- _TASK_
If a line of the records contains the word "This", list it.

- _EXCERPTED DATA_
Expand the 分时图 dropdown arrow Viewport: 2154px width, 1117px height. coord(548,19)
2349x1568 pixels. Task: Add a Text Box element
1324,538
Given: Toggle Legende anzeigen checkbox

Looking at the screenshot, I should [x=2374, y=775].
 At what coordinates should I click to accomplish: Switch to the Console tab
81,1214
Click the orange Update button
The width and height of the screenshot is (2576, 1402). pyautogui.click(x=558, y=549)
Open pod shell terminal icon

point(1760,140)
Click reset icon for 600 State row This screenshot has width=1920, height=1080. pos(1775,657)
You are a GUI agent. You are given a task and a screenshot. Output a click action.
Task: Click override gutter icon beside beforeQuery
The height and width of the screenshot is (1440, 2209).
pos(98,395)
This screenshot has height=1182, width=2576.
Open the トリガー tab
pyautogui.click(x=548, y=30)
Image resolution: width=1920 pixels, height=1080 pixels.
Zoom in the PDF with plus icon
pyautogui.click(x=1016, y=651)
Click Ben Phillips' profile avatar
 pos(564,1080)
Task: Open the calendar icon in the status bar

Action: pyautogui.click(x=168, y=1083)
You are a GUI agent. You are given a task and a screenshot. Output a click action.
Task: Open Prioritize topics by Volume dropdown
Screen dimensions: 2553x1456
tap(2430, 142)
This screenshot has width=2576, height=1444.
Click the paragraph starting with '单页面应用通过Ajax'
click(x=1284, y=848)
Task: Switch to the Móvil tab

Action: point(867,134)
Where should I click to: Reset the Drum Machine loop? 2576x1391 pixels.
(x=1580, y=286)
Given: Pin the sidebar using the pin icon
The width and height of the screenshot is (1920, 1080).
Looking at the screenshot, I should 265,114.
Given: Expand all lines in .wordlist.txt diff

- _REPLY TO THE TASK_
Click reset icon for 600 State row This screenshot has width=1920, height=1080. pos(1775,657)
This screenshot has height=1182, width=2576.
This screenshot has width=2576, height=1444.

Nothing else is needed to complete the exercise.